● **WHAT IS NEEDED**
From the data underneath, reproduce exactly the stretch that begins at the line with "Kontakt (20, 1846)" and ends after the line with "BAAK (17, 2008)".

-- DATA RECORDS follows --

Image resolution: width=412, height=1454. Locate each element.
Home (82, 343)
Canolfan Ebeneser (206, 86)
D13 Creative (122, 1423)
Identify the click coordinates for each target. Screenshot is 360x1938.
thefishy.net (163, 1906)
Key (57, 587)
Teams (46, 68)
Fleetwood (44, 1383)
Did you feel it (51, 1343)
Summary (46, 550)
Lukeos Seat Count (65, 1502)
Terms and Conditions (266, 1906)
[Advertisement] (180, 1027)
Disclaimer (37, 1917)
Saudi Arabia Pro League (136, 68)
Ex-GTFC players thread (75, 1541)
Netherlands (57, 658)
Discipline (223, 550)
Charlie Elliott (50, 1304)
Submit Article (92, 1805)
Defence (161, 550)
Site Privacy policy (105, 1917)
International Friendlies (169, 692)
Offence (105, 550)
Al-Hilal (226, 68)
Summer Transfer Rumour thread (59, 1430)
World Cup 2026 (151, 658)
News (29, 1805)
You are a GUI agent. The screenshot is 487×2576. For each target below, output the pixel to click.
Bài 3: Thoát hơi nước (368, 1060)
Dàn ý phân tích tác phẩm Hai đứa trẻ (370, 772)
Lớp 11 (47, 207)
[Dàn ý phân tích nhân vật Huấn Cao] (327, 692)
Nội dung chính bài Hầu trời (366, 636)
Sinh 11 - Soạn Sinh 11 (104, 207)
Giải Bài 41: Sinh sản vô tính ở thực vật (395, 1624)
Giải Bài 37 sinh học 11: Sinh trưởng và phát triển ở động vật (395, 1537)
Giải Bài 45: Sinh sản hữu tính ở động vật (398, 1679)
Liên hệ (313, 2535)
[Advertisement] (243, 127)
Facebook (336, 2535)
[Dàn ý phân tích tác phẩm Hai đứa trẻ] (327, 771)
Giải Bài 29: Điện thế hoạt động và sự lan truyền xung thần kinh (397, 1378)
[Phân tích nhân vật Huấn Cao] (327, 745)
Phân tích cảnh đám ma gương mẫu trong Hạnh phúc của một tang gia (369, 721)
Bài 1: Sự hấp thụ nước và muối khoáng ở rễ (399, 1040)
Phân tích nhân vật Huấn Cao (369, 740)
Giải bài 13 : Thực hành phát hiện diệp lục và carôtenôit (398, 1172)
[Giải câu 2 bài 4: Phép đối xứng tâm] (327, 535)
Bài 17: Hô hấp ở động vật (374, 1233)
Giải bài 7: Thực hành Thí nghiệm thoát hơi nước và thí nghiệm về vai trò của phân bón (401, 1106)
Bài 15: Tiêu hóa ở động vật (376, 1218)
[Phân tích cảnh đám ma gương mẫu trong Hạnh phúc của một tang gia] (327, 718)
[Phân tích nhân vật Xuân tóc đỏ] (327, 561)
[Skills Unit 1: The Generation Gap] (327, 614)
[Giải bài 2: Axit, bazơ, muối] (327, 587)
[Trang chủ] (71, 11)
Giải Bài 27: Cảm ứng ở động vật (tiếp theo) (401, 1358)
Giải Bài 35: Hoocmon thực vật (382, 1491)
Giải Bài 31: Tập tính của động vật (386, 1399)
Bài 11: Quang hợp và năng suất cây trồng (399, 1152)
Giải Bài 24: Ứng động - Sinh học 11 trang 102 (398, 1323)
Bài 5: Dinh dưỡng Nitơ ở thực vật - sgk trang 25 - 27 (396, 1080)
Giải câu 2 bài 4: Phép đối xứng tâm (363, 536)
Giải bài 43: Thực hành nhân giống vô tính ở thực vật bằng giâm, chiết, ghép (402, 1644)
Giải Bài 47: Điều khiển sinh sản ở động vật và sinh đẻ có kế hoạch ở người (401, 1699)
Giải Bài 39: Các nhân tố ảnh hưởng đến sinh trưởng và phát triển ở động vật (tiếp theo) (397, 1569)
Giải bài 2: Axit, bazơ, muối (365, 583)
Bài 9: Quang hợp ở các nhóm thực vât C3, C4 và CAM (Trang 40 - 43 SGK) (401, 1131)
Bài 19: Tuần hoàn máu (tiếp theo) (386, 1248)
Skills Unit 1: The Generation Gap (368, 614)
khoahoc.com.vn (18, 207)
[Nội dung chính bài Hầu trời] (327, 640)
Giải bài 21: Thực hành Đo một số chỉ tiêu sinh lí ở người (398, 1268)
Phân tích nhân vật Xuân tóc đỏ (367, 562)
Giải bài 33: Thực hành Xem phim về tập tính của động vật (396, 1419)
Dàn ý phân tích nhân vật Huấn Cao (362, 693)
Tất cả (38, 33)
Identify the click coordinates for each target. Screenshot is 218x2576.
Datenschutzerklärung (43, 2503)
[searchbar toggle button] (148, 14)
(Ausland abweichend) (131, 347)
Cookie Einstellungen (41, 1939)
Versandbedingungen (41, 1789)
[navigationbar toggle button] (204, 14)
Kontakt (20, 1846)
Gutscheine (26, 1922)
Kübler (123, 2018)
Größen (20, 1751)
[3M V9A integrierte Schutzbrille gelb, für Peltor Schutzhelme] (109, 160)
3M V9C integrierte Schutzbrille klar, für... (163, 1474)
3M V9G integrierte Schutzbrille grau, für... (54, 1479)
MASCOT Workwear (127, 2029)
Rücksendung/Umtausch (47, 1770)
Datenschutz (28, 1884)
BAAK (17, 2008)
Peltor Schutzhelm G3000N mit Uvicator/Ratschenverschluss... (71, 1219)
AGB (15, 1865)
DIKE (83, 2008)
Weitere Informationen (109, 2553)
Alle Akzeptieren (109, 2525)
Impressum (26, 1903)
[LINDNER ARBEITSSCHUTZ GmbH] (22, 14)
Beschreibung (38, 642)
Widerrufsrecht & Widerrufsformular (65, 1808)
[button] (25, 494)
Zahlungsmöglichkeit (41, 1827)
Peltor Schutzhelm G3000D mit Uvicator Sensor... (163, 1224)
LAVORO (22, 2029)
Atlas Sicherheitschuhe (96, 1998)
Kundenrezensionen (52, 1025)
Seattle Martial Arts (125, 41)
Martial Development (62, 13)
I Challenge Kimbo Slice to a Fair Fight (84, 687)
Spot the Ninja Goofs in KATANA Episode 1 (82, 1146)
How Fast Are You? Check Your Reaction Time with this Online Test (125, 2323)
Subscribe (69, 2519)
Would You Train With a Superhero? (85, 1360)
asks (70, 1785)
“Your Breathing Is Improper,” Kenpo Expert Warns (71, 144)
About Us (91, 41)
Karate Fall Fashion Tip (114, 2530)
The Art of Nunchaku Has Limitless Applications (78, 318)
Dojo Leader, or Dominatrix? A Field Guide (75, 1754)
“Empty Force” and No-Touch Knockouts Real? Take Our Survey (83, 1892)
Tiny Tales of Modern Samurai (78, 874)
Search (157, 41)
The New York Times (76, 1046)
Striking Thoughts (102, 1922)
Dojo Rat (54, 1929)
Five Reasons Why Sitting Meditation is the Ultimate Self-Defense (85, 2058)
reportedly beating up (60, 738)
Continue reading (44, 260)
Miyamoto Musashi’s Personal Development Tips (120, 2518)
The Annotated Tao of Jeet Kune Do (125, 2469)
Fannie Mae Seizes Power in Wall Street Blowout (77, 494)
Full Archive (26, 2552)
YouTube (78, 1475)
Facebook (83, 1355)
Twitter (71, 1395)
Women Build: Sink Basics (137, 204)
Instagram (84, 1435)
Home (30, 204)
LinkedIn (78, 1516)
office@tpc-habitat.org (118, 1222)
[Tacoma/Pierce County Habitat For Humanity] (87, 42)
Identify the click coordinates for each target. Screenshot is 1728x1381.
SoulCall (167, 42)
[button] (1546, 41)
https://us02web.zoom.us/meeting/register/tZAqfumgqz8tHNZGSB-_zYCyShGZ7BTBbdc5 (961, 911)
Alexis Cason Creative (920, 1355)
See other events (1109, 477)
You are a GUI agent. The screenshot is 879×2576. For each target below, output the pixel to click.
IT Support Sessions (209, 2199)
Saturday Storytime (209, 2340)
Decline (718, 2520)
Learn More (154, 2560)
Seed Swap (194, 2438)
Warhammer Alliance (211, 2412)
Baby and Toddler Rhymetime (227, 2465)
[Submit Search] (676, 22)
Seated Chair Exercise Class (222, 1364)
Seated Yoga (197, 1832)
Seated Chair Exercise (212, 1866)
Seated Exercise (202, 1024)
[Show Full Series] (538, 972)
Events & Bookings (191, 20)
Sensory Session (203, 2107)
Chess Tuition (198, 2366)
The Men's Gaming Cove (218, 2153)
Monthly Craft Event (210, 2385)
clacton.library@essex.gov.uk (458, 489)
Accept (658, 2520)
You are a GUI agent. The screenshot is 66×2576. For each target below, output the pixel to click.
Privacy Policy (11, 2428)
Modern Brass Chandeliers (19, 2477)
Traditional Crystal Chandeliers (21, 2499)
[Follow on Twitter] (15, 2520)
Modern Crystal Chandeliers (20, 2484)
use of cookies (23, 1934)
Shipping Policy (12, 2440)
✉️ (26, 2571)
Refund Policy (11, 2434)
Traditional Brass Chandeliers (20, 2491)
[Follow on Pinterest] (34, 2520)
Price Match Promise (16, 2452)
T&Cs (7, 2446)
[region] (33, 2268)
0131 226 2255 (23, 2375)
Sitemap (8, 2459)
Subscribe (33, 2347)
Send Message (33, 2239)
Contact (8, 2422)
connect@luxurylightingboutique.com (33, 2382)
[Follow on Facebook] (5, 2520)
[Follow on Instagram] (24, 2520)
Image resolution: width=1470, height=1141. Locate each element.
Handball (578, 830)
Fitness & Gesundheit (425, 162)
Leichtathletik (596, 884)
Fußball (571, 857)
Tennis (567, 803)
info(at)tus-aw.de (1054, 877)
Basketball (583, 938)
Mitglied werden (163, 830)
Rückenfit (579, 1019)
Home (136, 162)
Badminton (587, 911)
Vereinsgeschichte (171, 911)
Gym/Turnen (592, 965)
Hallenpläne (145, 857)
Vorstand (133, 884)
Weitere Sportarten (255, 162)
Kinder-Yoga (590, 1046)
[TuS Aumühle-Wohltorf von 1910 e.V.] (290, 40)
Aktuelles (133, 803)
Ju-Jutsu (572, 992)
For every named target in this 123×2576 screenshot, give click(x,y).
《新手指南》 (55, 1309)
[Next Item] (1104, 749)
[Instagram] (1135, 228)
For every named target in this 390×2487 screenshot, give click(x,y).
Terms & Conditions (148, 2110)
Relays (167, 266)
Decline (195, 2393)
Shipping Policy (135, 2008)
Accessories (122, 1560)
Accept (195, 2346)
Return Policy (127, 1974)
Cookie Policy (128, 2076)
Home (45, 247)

-- DATA RECORDS concluded --

● **EXERCISE ANSWER**
Kontakt (20, 1846)
Gutscheine (26, 1922)
Kübler (123, 2018)
Größen (20, 1751)
[3M V9A integrierte Schutzbrille gelb, für Peltor Schutzhelme] (109, 160)
3M V9C integrierte Schutzbrille klar, für... (163, 1474)
3M V9G integrierte Schutzbrille grau, für... (54, 1479)
MASCOT Workwear (127, 2029)
Rücksendung/Umtausch (47, 1770)
Datenschutz (28, 1884)
BAAK (17, 2008)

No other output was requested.